Only these lines of the data below are wanted: the one with "[youtube] (52, 5)", the one with "[Batiks by Riley", and any lines between them, each repeated exactly.

Stored data
>>
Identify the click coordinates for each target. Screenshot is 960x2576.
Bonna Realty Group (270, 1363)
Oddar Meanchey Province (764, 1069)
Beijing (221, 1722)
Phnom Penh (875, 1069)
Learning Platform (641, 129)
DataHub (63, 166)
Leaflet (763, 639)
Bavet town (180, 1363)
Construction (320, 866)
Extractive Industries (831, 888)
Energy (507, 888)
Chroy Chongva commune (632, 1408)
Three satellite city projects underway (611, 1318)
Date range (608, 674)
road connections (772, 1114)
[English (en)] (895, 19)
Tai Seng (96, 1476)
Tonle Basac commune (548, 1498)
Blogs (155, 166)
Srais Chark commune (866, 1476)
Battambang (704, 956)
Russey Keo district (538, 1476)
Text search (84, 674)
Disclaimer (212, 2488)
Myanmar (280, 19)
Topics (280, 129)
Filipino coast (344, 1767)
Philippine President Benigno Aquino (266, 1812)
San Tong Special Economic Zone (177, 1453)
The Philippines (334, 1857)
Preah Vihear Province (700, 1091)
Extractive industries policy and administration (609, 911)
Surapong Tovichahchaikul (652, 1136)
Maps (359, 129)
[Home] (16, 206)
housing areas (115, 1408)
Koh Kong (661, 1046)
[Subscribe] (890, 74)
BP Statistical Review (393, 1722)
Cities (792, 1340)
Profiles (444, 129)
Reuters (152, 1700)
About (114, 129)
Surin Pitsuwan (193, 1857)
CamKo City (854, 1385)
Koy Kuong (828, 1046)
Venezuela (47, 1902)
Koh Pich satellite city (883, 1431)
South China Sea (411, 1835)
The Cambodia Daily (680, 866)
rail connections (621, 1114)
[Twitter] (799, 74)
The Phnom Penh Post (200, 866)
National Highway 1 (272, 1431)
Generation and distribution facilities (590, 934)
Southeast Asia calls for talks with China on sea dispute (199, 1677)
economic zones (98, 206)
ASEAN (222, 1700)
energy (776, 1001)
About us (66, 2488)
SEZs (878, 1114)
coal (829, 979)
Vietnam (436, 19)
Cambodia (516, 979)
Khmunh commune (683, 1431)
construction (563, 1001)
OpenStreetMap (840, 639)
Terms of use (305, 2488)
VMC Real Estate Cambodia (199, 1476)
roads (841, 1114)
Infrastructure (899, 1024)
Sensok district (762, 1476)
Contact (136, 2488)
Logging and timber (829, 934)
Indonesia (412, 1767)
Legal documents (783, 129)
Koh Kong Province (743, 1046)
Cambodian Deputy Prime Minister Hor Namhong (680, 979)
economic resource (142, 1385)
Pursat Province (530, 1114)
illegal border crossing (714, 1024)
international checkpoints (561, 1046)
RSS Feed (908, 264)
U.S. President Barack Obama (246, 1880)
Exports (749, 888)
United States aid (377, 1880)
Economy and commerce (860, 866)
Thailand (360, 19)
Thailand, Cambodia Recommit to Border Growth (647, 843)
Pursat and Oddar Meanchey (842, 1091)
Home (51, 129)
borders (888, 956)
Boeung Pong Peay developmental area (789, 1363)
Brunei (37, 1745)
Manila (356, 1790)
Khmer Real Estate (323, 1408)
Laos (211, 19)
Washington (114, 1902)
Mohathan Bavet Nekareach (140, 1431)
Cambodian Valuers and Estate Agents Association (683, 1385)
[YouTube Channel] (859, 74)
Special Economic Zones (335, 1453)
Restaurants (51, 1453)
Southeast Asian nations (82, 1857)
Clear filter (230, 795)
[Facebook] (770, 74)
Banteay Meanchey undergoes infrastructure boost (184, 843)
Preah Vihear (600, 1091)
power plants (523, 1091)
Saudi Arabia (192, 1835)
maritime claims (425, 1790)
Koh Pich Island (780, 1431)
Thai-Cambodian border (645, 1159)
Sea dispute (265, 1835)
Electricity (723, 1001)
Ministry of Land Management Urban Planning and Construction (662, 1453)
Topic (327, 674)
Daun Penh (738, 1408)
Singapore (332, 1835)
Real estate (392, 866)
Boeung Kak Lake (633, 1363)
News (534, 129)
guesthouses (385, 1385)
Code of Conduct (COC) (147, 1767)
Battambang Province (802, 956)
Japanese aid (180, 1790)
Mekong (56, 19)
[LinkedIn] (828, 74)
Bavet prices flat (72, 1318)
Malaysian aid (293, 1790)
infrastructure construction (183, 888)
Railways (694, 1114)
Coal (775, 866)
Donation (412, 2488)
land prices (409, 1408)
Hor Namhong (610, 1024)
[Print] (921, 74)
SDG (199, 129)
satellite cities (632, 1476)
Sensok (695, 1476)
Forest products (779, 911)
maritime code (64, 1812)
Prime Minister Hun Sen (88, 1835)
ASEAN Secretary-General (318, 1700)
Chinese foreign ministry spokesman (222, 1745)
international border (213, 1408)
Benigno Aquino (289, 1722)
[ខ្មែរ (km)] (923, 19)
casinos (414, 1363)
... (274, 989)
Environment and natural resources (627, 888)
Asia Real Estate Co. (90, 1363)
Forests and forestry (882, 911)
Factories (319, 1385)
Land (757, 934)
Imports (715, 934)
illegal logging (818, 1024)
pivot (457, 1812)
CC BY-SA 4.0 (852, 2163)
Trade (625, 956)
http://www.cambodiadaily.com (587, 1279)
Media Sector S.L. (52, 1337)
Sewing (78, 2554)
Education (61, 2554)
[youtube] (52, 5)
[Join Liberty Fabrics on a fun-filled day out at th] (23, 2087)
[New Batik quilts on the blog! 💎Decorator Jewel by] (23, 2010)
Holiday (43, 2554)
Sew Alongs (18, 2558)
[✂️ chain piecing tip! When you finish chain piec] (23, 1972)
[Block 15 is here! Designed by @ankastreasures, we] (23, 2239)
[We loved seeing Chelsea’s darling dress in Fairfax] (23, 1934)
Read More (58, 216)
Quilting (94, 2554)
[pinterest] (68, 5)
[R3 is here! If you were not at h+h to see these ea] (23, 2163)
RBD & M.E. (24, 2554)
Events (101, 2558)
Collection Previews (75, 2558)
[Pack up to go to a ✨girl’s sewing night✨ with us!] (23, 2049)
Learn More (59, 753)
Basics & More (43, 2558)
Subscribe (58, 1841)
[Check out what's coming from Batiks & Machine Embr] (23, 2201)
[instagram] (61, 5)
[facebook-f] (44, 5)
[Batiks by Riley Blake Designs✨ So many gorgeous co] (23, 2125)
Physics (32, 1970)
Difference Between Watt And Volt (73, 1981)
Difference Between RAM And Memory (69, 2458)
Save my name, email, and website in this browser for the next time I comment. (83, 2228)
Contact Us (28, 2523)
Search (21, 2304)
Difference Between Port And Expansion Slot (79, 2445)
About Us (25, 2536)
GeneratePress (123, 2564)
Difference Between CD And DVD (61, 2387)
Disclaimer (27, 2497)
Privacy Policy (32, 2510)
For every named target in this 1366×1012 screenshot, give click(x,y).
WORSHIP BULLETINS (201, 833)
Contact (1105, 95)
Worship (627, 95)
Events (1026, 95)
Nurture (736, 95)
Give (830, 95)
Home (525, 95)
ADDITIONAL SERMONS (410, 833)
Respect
<<
[ANSWER TO THE EXERCISE]
[youtube] (52, 5)
[Join Liberty Fabrics on a fun-filled day out at th] (23, 2087)
[New Batik quilts on the blog! 💎Decorator Jewel by] (23, 2010)
Holiday (43, 2554)
Sew Alongs (18, 2558)
[✂️ chain piecing tip! When you finish chain piec] (23, 1972)
[Block 15 is here! Designed by @ankastreasures, we] (23, 2239)
[We loved seeing Chelsea’s darling dress in Fairfax] (23, 1934)
Read More (58, 216)
Quilting (94, 2554)
[pinterest] (68, 5)
[R3 is here! If you were not at h+h to see these ea] (23, 2163)
RBD & M.E. (24, 2554)
Events (101, 2558)
Collection Previews (75, 2558)
[Pack up to go to a ✨girl’s sewing night✨ with us!] (23, 2049)
Learn More (59, 753)
Basics & More (43, 2558)
Subscribe (58, 1841)
[Check out what's coming from Batiks & Machine Embr] (23, 2201)
[instagram] (61, 5)
[facebook-f] (44, 5)
[Batiks by Riley Blake Designs✨ So many gorgeous co] (23, 2125)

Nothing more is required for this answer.